О том, как это происходит, как ломают позвонки столетиям, мы узнаём не только из программного стихотворения О. Мандельштама «Век мой, зверь мой…» (1922), но и из его же малоприметного восьмистишия «Летают валькирии…», написанного в 1914 году, незадолго до Первой мировой. В нем нет ни слова о войне, но оно поразительно верно передает тот слом культуры, который обнажила война. Вдруг почти мгновенно завершилась эпоха эстетства, декадентства, оперности, вагнерианства, всего это блистательного «fin de siècle», которому век спустя стали соответствовать постмодерн, симулякр, гламур, интертекстуальность, игра означающих, исчезновение реальности… Я не буду прибегать к дальнейшим аллюзиям и параллелям – пусть стихотворение Мандельштама говорит само за себя.

2
 
Летают валькирии, поют смычки.
Громоздкая опера к концу идет.
С тяжелыми шубами гайдуки
На мраморных лестницах ждут господ.
 
 
Уж занавес наглухо упасть готов.
Еще рукоплещет в райке глупец,
Извозчики пляшут вокруг костров.
Карету такого-то! Разъезд. Конец.
 
(Летают валькирии…)

Это стихотворение кажется эпизодической «зарисовкой с натуры», лишенной художественных обобщений. Оно, действительно, фрагментарно, однако лишь в том смысле, что его «начала» и «концы» погружены в плоть истории и культуры. Мандельштамовское восьмистишие – короткая реплика в гигантском диалоге эпох и культур.
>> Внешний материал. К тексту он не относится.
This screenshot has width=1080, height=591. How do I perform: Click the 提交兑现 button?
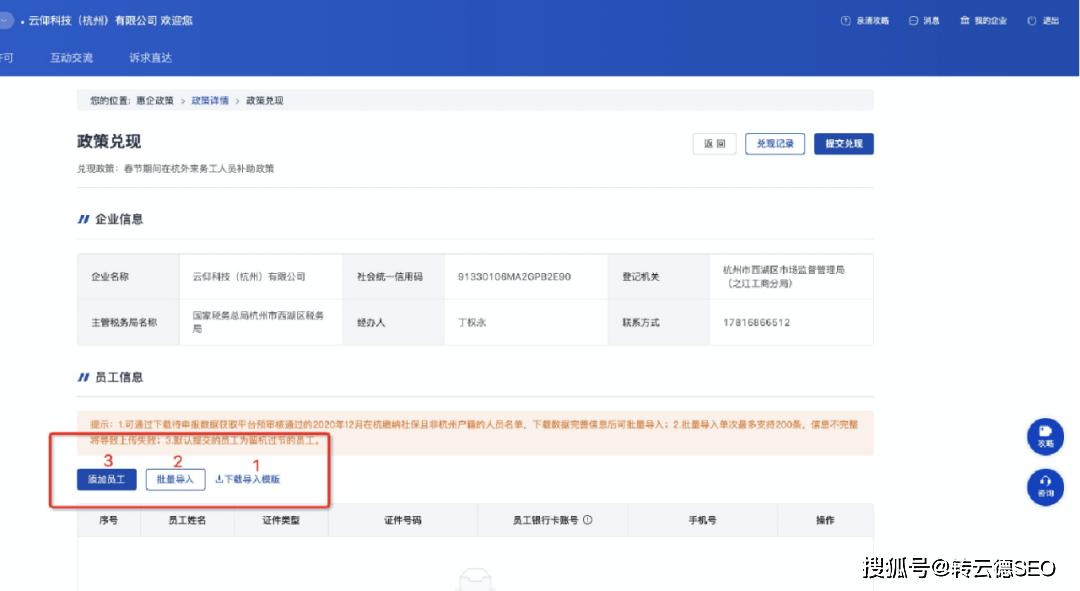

Прежде всего очевидно, что это стихотворение ближайшим образом соотносится с известной XXII строфой первой главы «Евгения Онегина», где тоже описано театральное представление на фоне околотеатрального быта[53]53
  Приоритет в сопоставлении этих двух текстов принадлежит Левинской О. Л., которой автор глубоко благодарен за возможность воспользоваться рядом ее ценных наблюдений (затем самостоятельно обобщенных в ее курсовой работе «Театр в поэзии Мандельштама». Филфак МГУ, 1977 г.).


[Закрыть]
. Многие реалии: гайдуки, стерегущие господские шубы, извозчики, греющиеся вокруг костров, – прямо заимствованы Мандельштамом у Пушкина; а главное – использована та же композиция: сначала сцена, потом зрительный зал, наконец, площадь перед театром. Эти совпадения заставляют предположить, что восьмистишие Мандельштама – сознательная вариация на пушкинскую тему.

 
Еще амуры, черти, змеи
На сцене скачут и шумят;
Еще усталые лакеи
На шубах у подъезда спят;
Еще не перестали топать,
Сморкаться, кашлять, шикать, хлопать;
Еще снаружи и внутри
Везде блистают фонари;
Еще, прозябнув, бьются кони,
Наскуча упряжью своей,
И кучера, вокруг огней,
Бранят господ и бьют в ладони,
А уж Онегин вышел вон;
Домой одеться едет он.
 
(Евгений Онегин, I, XXII)

Что привлекло внимание Мандельштама к этому пушкинскому отрывку и заставило переосмыслить его? Очевидно, здесь у Пушкина ненавязчиво, как бы вскользь, затронута принципиальная тема соотношения искусства и действительности, которая впоследствии стала чрезвычайно значимой в художественном и теоретическом сознании Серебряного века. Вопрос об эстетизации жизни, о претворении ее в произведение искусства с равной остротой стоял во всех сферах творческой деятельности. Так было в поэзии, где «младшие» символисты – Вяч. Иванов, А. Белый и другие – проповедовали внедрение искусства в толщу действительности, соборное действо, преобразующее мир по законам красоты, выводящее символ из словесной ткани – в живое сплетение человеческих душ и судеб. Так было в живописи, где возник «Мир искусства», имеющий дело с эстетизированной реальностью – театральной, архитектурной и пр. Так было и в театре, где Н. Евреинов предлагал и проводил опыты по внесению игровых начал в повседневную действительность («театр для себя» – программа превращения каждого человека в актера, каждого поступка – в сценическое действо); и в музыке, где А. Скрябин развивал грандиозные идеи о звуковом «управлении» мирозданием, о синтезе звуков и красок, жестов и слов в единое произведение – регулятор вселенской жизни; наконец, и в философии, где Д. Мережковский и особенно Н. Бердяев («Смысл творчества», 1916) усматривали в эстетической обособленности искусства признак его греховной неполноты, которую следует преодолеть выходом в реальное творчество.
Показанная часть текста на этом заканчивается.